AIM: Copy every entry below verbatim, with no changes to wording, numbers, or punctuation.

RECORDS FOR THE EXERCISE:
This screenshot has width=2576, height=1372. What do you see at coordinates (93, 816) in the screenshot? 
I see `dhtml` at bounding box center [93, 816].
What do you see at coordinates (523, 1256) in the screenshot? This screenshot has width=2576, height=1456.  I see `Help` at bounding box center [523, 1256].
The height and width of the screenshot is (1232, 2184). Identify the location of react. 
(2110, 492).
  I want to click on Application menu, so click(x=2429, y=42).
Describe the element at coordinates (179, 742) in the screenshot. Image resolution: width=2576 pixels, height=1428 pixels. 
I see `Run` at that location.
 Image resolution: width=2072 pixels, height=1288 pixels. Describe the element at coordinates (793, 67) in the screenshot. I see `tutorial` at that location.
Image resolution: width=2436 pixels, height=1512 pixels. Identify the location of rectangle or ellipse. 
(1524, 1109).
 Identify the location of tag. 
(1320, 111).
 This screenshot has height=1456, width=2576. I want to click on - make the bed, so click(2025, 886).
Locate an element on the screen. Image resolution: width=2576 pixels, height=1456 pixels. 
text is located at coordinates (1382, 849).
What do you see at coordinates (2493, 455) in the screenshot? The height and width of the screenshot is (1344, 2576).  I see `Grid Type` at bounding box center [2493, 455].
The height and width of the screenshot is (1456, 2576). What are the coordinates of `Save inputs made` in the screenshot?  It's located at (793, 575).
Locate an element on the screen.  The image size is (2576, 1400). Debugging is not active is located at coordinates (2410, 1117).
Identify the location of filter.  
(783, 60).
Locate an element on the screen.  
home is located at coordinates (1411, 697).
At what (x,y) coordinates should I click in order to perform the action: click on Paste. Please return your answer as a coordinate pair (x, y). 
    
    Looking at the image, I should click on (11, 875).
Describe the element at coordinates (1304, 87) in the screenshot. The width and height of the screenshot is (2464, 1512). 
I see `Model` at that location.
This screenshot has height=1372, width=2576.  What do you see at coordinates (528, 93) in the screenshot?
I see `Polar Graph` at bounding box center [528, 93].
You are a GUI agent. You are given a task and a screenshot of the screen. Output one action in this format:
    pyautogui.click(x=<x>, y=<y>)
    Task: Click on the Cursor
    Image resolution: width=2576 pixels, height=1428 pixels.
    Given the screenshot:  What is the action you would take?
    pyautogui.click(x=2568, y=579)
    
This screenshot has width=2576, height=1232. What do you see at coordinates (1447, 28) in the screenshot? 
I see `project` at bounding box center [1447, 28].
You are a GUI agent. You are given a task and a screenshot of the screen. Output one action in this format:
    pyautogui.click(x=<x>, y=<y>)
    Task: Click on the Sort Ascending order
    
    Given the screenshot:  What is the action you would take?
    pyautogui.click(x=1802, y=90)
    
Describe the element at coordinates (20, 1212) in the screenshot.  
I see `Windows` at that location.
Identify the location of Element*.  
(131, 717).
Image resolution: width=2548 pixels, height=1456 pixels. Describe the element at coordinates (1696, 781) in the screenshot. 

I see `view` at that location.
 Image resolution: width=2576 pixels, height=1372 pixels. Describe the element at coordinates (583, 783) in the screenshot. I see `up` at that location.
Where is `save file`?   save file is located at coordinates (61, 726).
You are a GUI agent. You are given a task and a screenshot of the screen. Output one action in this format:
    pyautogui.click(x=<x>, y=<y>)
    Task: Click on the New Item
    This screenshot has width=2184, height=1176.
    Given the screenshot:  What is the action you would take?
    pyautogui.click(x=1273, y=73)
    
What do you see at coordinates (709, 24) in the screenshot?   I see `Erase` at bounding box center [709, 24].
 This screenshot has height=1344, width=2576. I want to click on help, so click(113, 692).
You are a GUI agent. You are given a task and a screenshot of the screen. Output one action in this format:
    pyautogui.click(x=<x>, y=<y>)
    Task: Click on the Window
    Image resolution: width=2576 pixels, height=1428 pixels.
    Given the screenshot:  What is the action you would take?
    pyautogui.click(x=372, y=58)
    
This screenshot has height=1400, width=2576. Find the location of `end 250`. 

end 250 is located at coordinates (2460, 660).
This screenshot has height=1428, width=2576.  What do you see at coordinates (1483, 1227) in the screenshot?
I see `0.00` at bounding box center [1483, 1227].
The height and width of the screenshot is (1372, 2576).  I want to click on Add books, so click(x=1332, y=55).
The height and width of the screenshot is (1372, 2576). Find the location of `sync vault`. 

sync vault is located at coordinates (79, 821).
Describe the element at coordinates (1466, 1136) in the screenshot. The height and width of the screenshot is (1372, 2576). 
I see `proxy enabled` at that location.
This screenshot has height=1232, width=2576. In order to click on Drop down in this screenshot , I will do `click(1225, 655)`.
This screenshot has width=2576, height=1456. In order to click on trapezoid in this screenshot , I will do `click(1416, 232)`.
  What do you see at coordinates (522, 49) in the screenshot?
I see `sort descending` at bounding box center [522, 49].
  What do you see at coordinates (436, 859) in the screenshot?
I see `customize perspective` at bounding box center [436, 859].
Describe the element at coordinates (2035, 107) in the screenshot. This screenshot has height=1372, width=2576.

CORRECT RESULT:
This screenshot has width=2576, height=1372. What do you see at coordinates (93, 816) in the screenshot? 
I see `dhtml` at bounding box center [93, 816].
What do you see at coordinates (523, 1256) in the screenshot? This screenshot has width=2576, height=1456.  I see `Help` at bounding box center [523, 1256].
The height and width of the screenshot is (1232, 2184). Identify the location of react. 
(2110, 492).
  I want to click on Application menu, so click(x=2429, y=42).
Describe the element at coordinates (179, 742) in the screenshot. Image resolution: width=2576 pixels, height=1428 pixels. 
I see `Run` at that location.
 Image resolution: width=2072 pixels, height=1288 pixels. Describe the element at coordinates (793, 67) in the screenshot. I see `tutorial` at that location.
Image resolution: width=2436 pixels, height=1512 pixels. Identify the location of rectangle or ellipse. 
(1524, 1109).
 Identify the location of tag. 
(1320, 111).
 This screenshot has height=1456, width=2576. I want to click on - make the bed, so click(2025, 886).
Locate an element on the screen. Image resolution: width=2576 pixels, height=1456 pixels. 
text is located at coordinates (1382, 849).
What do you see at coordinates (2493, 455) in the screenshot? The height and width of the screenshot is (1344, 2576).  I see `Grid Type` at bounding box center [2493, 455].
The height and width of the screenshot is (1456, 2576). What are the coordinates of `Save inputs made` in the screenshot?  It's located at (793, 575).
Locate an element on the screen.  The image size is (2576, 1400). Debugging is not active is located at coordinates (2410, 1117).
Identify the location of filter.  
(783, 60).
Locate an element on the screen.  
home is located at coordinates (1411, 697).
At what (x,y) coordinates should I click in order to perform the action: click on Paste. Please return your answer as a coordinate pair (x, y). 
    
    Looking at the image, I should click on (11, 875).
Describe the element at coordinates (1304, 87) in the screenshot. The width and height of the screenshot is (2464, 1512). 
I see `Model` at that location.
This screenshot has height=1372, width=2576.  What do you see at coordinates (528, 93) in the screenshot?
I see `Polar Graph` at bounding box center [528, 93].
You are a GUI agent. You are given a task and a screenshot of the screen. Output one action in this format:
    pyautogui.click(x=<x>, y=<y>)
    Task: Click on the Cursor
    Image resolution: width=2576 pixels, height=1428 pixels.
    Given the screenshot:  What is the action you would take?
    pyautogui.click(x=2568, y=579)
    
This screenshot has width=2576, height=1232. What do you see at coordinates (1447, 28) in the screenshot? 
I see `project` at bounding box center [1447, 28].
You are a GUI agent. You are given a task and a screenshot of the screen. Output one action in this format:
    pyautogui.click(x=<x>, y=<y>)
    Task: Click on the Sort Ascending order
    
    Given the screenshot:  What is the action you would take?
    pyautogui.click(x=1802, y=90)
    
Describe the element at coordinates (20, 1212) in the screenshot.  
I see `Windows` at that location.
Identify the location of Element*.  
(131, 717).
Image resolution: width=2548 pixels, height=1456 pixels. Describe the element at coordinates (1696, 781) in the screenshot. 

I see `view` at that location.
 Image resolution: width=2576 pixels, height=1372 pixels. Describe the element at coordinates (583, 783) in the screenshot. I see `up` at that location.
Where is `save file`?   save file is located at coordinates (61, 726).
You are a GUI agent. You are given a task and a screenshot of the screen. Output one action in this format:
    pyautogui.click(x=<x>, y=<y>)
    Task: Click on the New Item
    This screenshot has width=2184, height=1176.
    Given the screenshot:  What is the action you would take?
    pyautogui.click(x=1273, y=73)
    
What do you see at coordinates (709, 24) in the screenshot?   I see `Erase` at bounding box center [709, 24].
 This screenshot has height=1344, width=2576. I want to click on help, so click(113, 692).
You are a GUI agent. You are given a task and a screenshot of the screen. Output one action in this format:
    pyautogui.click(x=<x>, y=<y>)
    Task: Click on the Window
    Image resolution: width=2576 pixels, height=1428 pixels.
    Given the screenshot:  What is the action you would take?
    pyautogui.click(x=372, y=58)
    
This screenshot has height=1400, width=2576. Find the location of `end 250`. 

end 250 is located at coordinates (2460, 660).
This screenshot has height=1428, width=2576.  What do you see at coordinates (1483, 1227) in the screenshot?
I see `0.00` at bounding box center [1483, 1227].
The height and width of the screenshot is (1372, 2576).  I want to click on Add books, so click(x=1332, y=55).
The height and width of the screenshot is (1372, 2576). Find the location of `sync vault`. 

sync vault is located at coordinates (79, 821).
Describe the element at coordinates (1466, 1136) in the screenshot. The height and width of the screenshot is (1372, 2576). 
I see `proxy enabled` at that location.
This screenshot has height=1232, width=2576. In order to click on Drop down in this screenshot , I will do `click(1225, 655)`.
This screenshot has width=2576, height=1456. In order to click on trapezoid in this screenshot , I will do `click(1416, 232)`.
  What do you see at coordinates (522, 49) in the screenshot?
I see `sort descending` at bounding box center [522, 49].
  What do you see at coordinates (436, 859) in the screenshot?
I see `customize perspective` at bounding box center [436, 859].
Describe the element at coordinates (2035, 107) in the screenshot. This screenshot has height=1372, width=2576.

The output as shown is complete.